▶ _Data provided_
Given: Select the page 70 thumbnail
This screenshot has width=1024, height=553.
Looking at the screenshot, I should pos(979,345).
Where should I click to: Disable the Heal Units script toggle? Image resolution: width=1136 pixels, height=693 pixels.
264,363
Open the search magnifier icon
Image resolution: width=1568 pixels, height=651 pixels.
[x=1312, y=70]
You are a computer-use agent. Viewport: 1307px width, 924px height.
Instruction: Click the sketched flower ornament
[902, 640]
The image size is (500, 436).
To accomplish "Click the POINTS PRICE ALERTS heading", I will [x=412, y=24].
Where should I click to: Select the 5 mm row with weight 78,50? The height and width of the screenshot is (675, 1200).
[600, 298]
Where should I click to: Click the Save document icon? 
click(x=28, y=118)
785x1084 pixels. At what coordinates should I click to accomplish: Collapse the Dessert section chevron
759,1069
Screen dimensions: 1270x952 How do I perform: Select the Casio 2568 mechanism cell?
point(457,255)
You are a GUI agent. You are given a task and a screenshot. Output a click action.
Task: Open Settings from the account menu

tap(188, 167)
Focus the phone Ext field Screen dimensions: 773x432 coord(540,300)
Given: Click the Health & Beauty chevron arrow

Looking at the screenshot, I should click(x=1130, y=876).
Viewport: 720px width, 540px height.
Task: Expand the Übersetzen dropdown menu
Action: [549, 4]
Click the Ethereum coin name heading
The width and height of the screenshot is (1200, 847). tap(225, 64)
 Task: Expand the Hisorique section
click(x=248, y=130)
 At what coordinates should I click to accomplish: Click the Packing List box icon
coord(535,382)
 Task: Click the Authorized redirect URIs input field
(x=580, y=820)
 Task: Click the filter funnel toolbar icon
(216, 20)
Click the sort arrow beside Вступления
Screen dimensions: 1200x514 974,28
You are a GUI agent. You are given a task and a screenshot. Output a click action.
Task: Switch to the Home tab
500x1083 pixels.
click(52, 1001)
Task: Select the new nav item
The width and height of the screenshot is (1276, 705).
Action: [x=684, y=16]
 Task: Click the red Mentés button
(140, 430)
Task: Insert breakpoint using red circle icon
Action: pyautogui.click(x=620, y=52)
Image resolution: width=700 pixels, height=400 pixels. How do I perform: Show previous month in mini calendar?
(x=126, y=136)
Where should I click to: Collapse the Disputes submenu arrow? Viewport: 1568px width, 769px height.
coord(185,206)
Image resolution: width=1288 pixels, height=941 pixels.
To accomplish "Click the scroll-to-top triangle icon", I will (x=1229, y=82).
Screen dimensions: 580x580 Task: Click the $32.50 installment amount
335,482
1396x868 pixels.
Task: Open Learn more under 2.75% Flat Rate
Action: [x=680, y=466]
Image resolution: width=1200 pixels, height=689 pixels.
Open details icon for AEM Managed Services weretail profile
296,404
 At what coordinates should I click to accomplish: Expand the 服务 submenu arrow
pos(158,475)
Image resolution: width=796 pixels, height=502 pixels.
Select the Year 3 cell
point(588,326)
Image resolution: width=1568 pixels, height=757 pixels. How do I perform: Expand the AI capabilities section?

▶ _What you are asked to do_
Copy the records starting at the line that contains "Where should I click to: Disable" and ending with the line that contains "[x=1312, y=70]", reproducing each line verbatim.

▶ _Written response_
Where should I click to: Disable the Heal Units script toggle? Image resolution: width=1136 pixels, height=693 pixels.
264,363
Open the search magnifier icon
Image resolution: width=1568 pixels, height=651 pixels.
[x=1312, y=70]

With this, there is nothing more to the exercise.